Интересно, что фактически у всех русских "постреалистов" так же, как и в американском "актуализме", оживает жанровый архетип романа воспитания, традиционно сосредоточенный на сопряжении ограниченного личного опыта со множеством истин "другого" человека. В современном постреализме встречаются как прямые версии этого жанра - в "Монограмме" А. Иванченко или "Знаке зверя" О. Ермакова, так и структурные элементы этого жанра, как-то диалог Учителя и Ученика (учеников), проступающий в основе "Репетиций" В. Шарова, "Сундучка Милашевича" М. Харитонова, "Первого второго пришествия" А. Слаповского, или же парадоксальная "учительность" абсурдных или анекдотических притч С. Довлатова, Л. Петрушевской, В. Маканина.

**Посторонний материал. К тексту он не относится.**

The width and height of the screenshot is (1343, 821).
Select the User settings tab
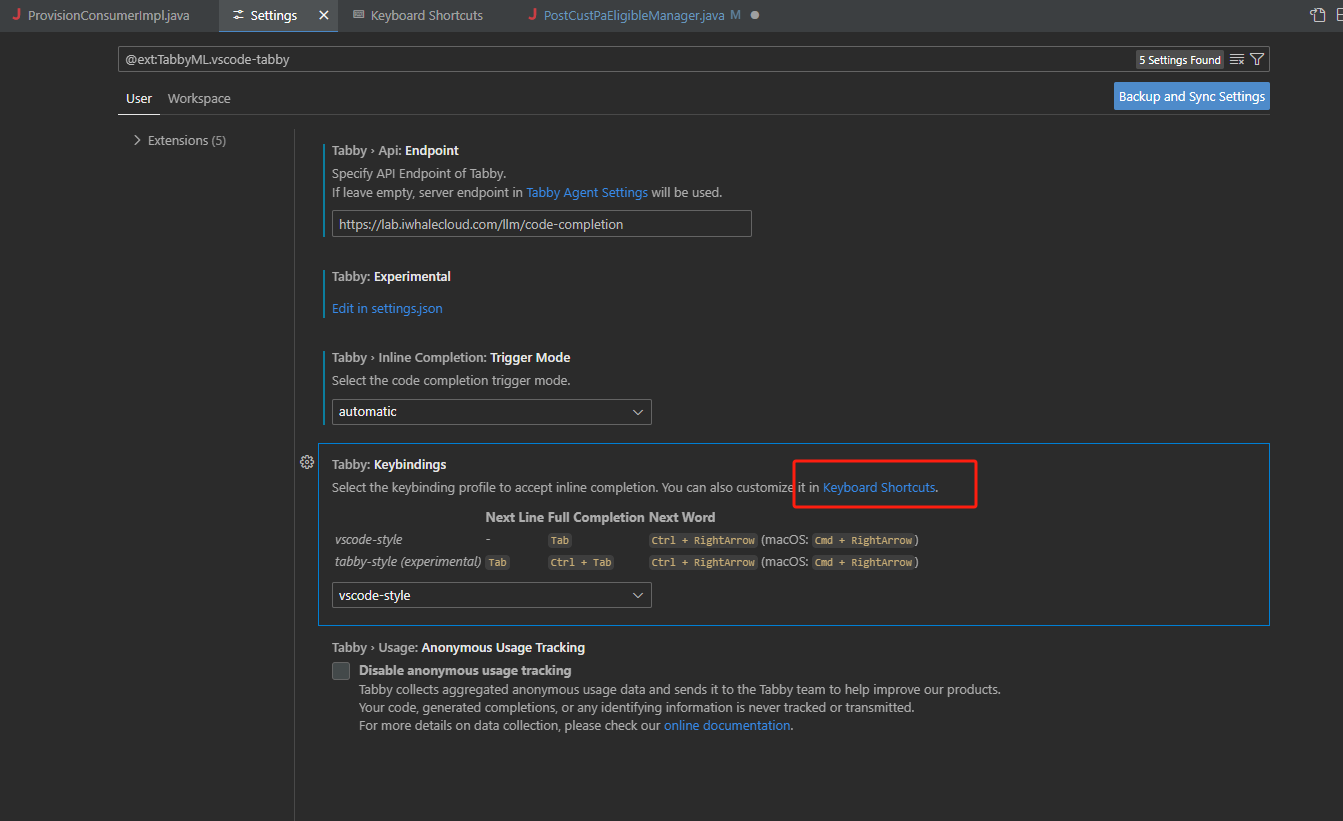(139, 99)
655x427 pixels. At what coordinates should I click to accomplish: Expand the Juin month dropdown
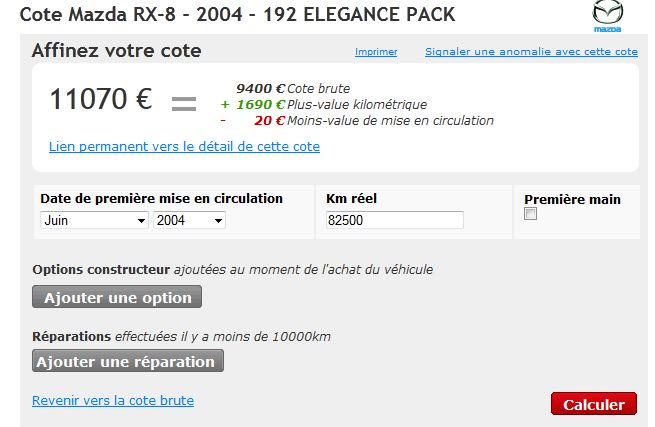[x=95, y=221]
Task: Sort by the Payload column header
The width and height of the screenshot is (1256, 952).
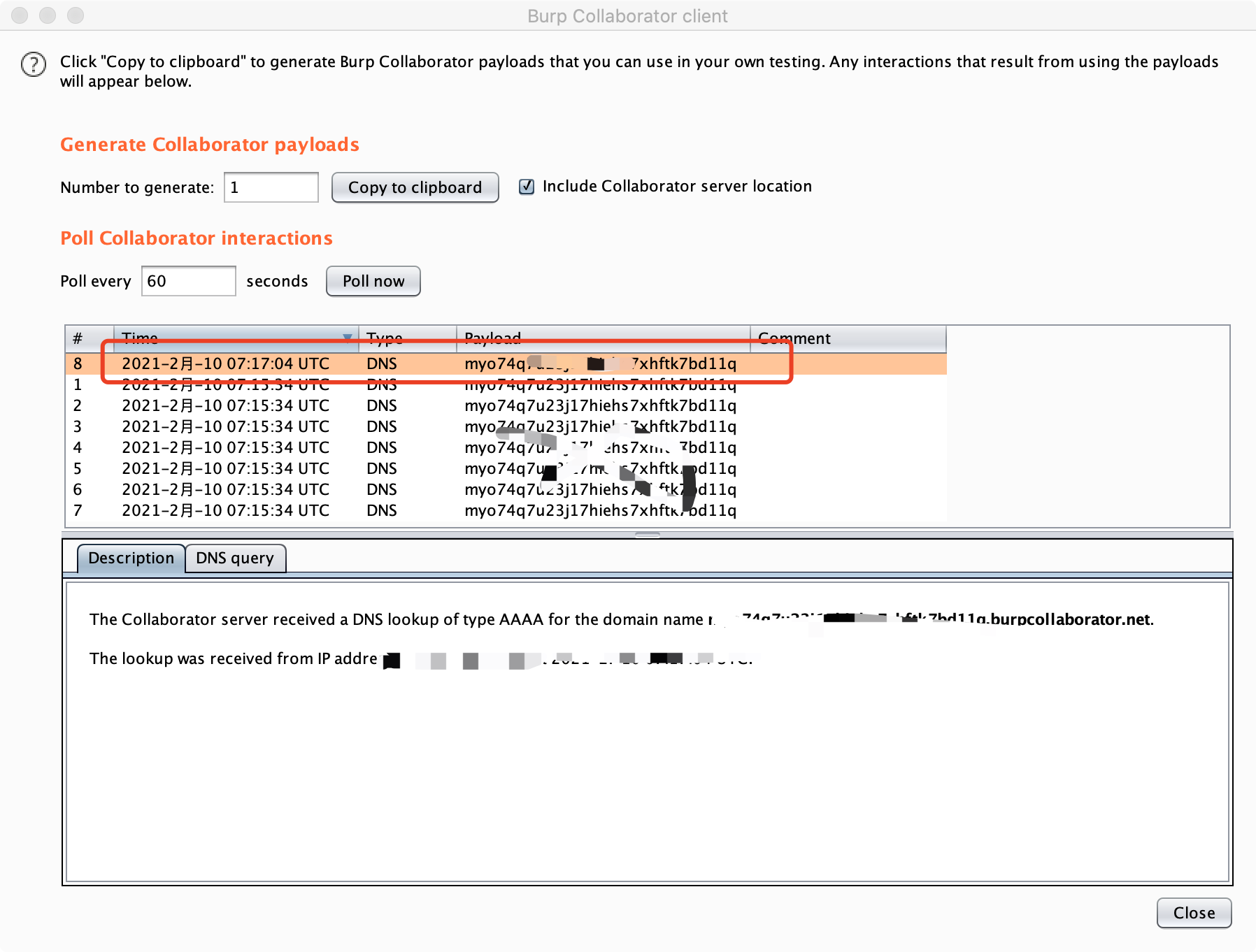Action: (x=603, y=338)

Причем в постреализме традиция романа воспитания, как правило, сплетается с абсурдным поиском так, что герой редко обретает в конце истину: значимыми не только для автора или читателя, но и для самого героя, в первую очередь, - оказываются поражения, именно они наполняют жизнь личным и неотчуждаемым смыслом. Так постепенно, усилиями самого человека, пусть и носящими броуновский, т. е. неупорядоченный, случайностный, характер, через разрушение и поражения ("Разрушится, глянь, новое зеленеет что-то, разрушительное тоже, как-то по костям себя собирает и живет. . . " - Л. Петрушевская) выращивается, строится хаосмос человеческой жизни, центральный, пожалуй, философский мотив современного постреализма.
"Посох мой - моя свобода, сердцевина бытия. . . " - восклицал в 1914 году молодой Мандельштам. А вот эстетическое кредо современного писателя, Фазиля Искандера: "Размышляя о том, что лежит в основе художественного творчества и что лежит в основа того удовольствия, которое мы от него получаем, я прихожу к простому выводу, что творчество не имеет другого содержания, кроме свободы. О чем бы писатель ни писал, творчеством, мне кажется, становится то, что он пишет тогда, когда внутри того, что он пишет, конечная цель - свобода". И в модернизме Серебряного века и в авангарде 1920-х годов, и в литературе нравственного сопротивления сталинской эпохи, и во всем диапазоне неофициальной литературы - от Солженицына и Синявского до молодежного андеграунда 1980-х годов, да и в той части подцензурной литературы 1960 - 1970-х годов, что создавалась "фронтовиками" и "шестидесятниками", - везде свобода осознавалась как высшая духовная ценность. Постмодернизм возникает как продолжение этой тенденции, превращая сам процесс построения текста в процесс) оформления свободного, ничему не подвластного, сознания.